> _REQUIRED WORK_
Resume the essay about straining at gnats and swallowing camels, starting right after its last sentence.

Straining at gnats…
and swallowing camels.
Gnats are so distracting. It is easy to become so annoyed at their biting that bigger issues walk right past us.
I know a woman who struggles with a monthly decision to buy a $5 item while at a casino where she has just dropped $1000 in a couple of days of gambling. Her sense is that she is carefully weighing all financial decisions, totally ignoring the major rip in her purse.
I guess it is similar to the beam in the eye versus the splinter in your brother’s. It’s not just our skewed perspective on our own actions, but also that of those around us. Everyone else’s faults are much more heinous, glaring. Not only do we pay more attention to the attitudes, actions of others, but we too often make it our own personal mission to draw their flaws to their attention.
Of course, taking this view could keep us from intervening in lives where it might possibly be warranted, but, that being said, unless the flawed person is your underage child, it is none of your business. There are those, however, who are so mortified by their own flaws, that they feel hypocritical to correct their own children. If we allowed the presence of our own shortcomings to keep us from guiding our children, there would no doubt be beaucoup hellions roaming the streets. Oh, wait, there are!
All the child-rearing advice aside, I personally find it troubling that I can police or perfect the tiniest minutiae in my life to the extent that I miss the glaring, even life-harming behaviors that threaten my very existence.
I guess it is not just whether or not I ignore the destructive actions or attitudes. It’s that I do recognize them and do not feel I have the necessary discipline to make the changes. I have a post grad degree in behavior modification. I know many ways to navigate around negative issues to effect change. It’s just that I don’t seem to be able to use my expert techniques on myself.

> _Data for locating visible targets_
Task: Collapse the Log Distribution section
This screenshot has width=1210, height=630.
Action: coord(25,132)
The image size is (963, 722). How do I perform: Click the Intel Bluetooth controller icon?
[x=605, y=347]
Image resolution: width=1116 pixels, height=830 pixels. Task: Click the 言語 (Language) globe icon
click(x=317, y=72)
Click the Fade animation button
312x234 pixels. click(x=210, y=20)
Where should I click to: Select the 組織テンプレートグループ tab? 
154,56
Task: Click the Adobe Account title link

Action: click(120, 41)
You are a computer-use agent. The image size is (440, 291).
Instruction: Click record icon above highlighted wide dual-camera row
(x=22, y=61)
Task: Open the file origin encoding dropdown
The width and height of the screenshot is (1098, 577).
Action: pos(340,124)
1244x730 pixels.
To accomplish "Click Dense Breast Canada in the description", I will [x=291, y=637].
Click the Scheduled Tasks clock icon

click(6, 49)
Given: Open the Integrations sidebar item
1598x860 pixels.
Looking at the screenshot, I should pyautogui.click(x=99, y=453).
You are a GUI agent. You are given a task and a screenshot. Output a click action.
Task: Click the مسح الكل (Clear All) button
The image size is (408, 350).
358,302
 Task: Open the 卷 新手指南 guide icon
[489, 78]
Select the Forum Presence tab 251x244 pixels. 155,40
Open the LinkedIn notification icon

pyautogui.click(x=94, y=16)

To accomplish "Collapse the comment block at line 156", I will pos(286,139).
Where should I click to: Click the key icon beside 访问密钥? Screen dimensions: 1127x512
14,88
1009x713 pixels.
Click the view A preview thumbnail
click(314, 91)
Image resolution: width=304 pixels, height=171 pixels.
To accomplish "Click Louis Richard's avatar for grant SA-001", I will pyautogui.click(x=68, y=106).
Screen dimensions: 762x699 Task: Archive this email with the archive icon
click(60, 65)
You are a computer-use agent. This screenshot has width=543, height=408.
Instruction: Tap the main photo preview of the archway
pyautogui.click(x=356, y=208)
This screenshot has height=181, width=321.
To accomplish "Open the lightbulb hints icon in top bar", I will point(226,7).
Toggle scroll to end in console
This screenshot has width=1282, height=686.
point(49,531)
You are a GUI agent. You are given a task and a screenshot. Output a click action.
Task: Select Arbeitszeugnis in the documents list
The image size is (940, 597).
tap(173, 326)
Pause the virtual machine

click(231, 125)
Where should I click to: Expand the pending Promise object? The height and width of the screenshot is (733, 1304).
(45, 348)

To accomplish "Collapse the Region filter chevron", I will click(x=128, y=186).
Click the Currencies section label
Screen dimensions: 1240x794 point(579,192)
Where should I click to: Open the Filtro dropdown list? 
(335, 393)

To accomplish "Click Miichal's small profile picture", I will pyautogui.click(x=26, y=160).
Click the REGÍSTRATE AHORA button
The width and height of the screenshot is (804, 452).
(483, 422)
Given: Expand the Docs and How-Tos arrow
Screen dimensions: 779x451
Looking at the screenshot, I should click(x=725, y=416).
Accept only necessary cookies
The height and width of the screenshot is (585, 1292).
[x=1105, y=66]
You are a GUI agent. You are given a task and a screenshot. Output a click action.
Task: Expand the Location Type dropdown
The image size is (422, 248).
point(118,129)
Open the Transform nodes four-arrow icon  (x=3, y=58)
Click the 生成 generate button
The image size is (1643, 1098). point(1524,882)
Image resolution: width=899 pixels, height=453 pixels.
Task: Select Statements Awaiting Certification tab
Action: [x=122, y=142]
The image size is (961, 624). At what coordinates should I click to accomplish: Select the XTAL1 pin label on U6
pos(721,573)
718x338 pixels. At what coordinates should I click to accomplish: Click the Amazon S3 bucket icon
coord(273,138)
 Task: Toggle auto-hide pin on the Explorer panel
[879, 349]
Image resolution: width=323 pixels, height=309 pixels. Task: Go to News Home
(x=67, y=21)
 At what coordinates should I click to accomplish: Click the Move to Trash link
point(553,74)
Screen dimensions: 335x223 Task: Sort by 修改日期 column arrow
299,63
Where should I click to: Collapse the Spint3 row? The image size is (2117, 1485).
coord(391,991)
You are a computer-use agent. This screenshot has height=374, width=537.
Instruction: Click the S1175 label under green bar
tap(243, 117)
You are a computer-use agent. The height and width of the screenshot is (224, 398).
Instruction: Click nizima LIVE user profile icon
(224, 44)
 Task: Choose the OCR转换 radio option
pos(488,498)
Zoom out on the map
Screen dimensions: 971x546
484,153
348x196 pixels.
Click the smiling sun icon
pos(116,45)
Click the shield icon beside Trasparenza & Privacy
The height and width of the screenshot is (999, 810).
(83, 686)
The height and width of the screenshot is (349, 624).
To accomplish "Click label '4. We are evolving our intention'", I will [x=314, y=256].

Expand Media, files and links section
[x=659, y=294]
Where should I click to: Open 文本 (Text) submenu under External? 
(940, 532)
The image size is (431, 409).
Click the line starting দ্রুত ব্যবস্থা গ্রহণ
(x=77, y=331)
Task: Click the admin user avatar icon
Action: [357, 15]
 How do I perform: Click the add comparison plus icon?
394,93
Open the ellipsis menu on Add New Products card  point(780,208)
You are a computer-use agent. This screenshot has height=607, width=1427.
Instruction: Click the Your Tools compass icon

> _EXPECTED ANSWER_
A plan, for me, and perhaps you, that comes straight from my training, if not my behavior, deals with choice, which we all have. We can prioritize the activities of every day based on two things. First, decide what you want to accomplish, and establish a firm deadline. Then make sure your actions are choices toward your goals. Don’t be sidetracked by doing things that are not part of your personal game plan.
Remember as you create a plan that it needs to include a daily time for your health and well-being. Just like the advice we get from the steward on the flights we take; set up your own oxygen before assisting others. What good are we if we have goals to fix the world but don’t live long enough to implement them?
For ordering the rest of your plan, decide what are two accomplishments you aspire to. Efforts toward these goals need to be part of your every day routine. You will get tempted to put out fires, usually other people’s, or even to elevate an activity above those connected to your life vision. Let your goals be your beacons. Keep your eyes on the prize.
The longer you spend establishing these habits, the stronger they will be. New routines can be created with a minimum of effort and discipline. After just three faithful days, habits are born. I will caution that it takes about three times the amount of time to get rid of a bad habit than it took to establish it. But even that is so doable.
It helps to put a time limit on things. I allow for a 15-minute bad day, literally. Likewise, I try to put off doing something I shouldn’t by just 15 minutes. Mostly what we are doing is distracting ourselves from the urgency of our craving, and it works. I reverse it to accomplish tasks that I find onerous. I spend 15 minutes on something I really hate to do. Inevitably I spend much longer than 15 minutes either way. Once re-focused, we get caught up in what we are doing.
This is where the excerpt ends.